拍子抜けして、剣にまとっていた炎が消えていった。
「えっと・・・私と結婚するとメリットもたくさんあるの。まず、私は料理が得意だし、こう見えて家庭的なの。後は裁縫も一通りできるし、服なんかも・・・魔法でなら作れるわ。良妻賢母になると思うし・・・」
「ちょ・・・何言ってるのよ。これ以上、呪いを振りまく気なの?」
「違う! 私は愛に目覚めたの」
「あ・・・愛?」
「そう、愛」
アリアが口をぽかんと開けたまま固まった。
モイラがうっとりとした口調で言う。
「今まで人の運命ばかり管理しなきゃいけなかったけど、ソラ様が闇の王になって運命を捻じ曲げられて、素直に驚いたの。運命を定める女神の私に、王子様がいるなら、闇の王に違いないって思って」
「・・・・・・・・・・・・・」
「これからは、私も闇の王の妻として生きたいなって思うの。だから・・・」
バタンッ
「蒼空様! すみません、先ほどのドローンが急に消えたみたいで。一つだけチップを拾いました。

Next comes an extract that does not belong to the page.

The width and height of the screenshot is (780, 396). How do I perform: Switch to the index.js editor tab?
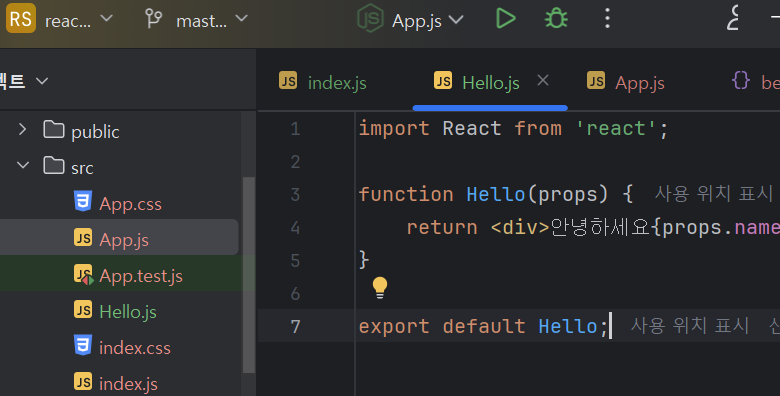point(323,83)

これから解析を・・・」
ヒナがドアをぶち壊す勢いで開ける。
「ソラ様」
後ろから、アレスや勇者テウスが続いた。
「あれ? え? あれ?」
「ヒナ」
「だ・・・誰ですか? その女の子は・・・」
恐る恐るモイラに指を向ける。モイラが俺の腕を掴んできた。
「私は運命の女神モイラ。闇の王ソラ様と結婚しに来たの」
「結婚!?」
3人の声が重なって部屋に響いた。
「するわけねぇだろ。いい加減離れろって」
「離れたくないので・・・」
振り払おうとすると、ぺったりくっついてきた。
「そ・・・蒼空様が結婚・・・・結婚って、そんな・・・・」
「だから、しないって」
「ヒナ様、大丈夫ですか!?」
アレスがふらついたヒナの肩を支える。
「でも、今ならミユキもセレナもルーナもいないし、私にもチャンスがあると思うの。こう見えてとっても尽くすから、あ、夫婦になるなら、私もここに住まないと」
「いやいや、そもそも認めてな・・・」
「蒼空様、そ・・・そうゆう女の子が好みだったのですか? 確かに可愛くて・・でも・・・ひどいです」
「何がひどいんだよ。てか、俺を置いて話を進めるなって」
アレスとテウスが顔を見合わせていた。
「・・・・・・・」
アリアが短いため息をついた。
パンパン
アリアが二回手を叩いた。
「はいはい。なんだかごちゃついてるから整理するわ」
「あっ」
強引にモイラと俺を引き離す。
「まず、モイラ、あまりべたべたする女は男に嫌われるわよ。しとやかにしてないと」
「嫌われる・・・!?」
モイラがぱっと離れて、アリアの近くに寄った。
「いちいち近づかないでくれる?」
「闇の王に嫌われたくないもの」
「・・・・蒼空、彼女はこんな感じだけど、運命の女神であることは確かなの。私個人の感情では今すぐ追い出してほしいけど、闇の王にはプラスになるわ。結婚はしないとしても、友好関係は築いておくべきだから」
「・・・あぁ・・・」
「あくまで、蒼空のためよ。私は闇の王に仕えてるから仕方ないわ」
勢いに押されて、杖を仕舞う。
「ねぇ、アリア・・・アフロディーテには男は押したほうがいいって言われたんだけど違うの?」
モイラが目をウルウルさせながら、アリアの手を引っ張る。
「押しすぎよ。会っていきなりキス・・・いえ、結婚してだなんて、聞いたことないわ」
「じゃ、じゃあ、貴女は恋愛経験豊富なの? 『緋色の魔女』に恋愛なんて無かった気がするけど・・・」
「う、運命の女神にだって見えないことはあるでしょ? 色々あるんだから」
アリアとモイラがこそこそ話しているのが聞こえた。
『闇の王ソラ様! ヒナ様が倒れてしまって・・・』
「・・・医務室に運んでくれ。後で行く」
『かしこまりました』
「蒼空様が・・・結婚・・・・」
「・・・・・・・・・・・」
頭を掻く。神が味方になるにしても、いろいろと面倒だな。
アレスとテウスが手際よくヒナを抱えて、廊下を駆けていった。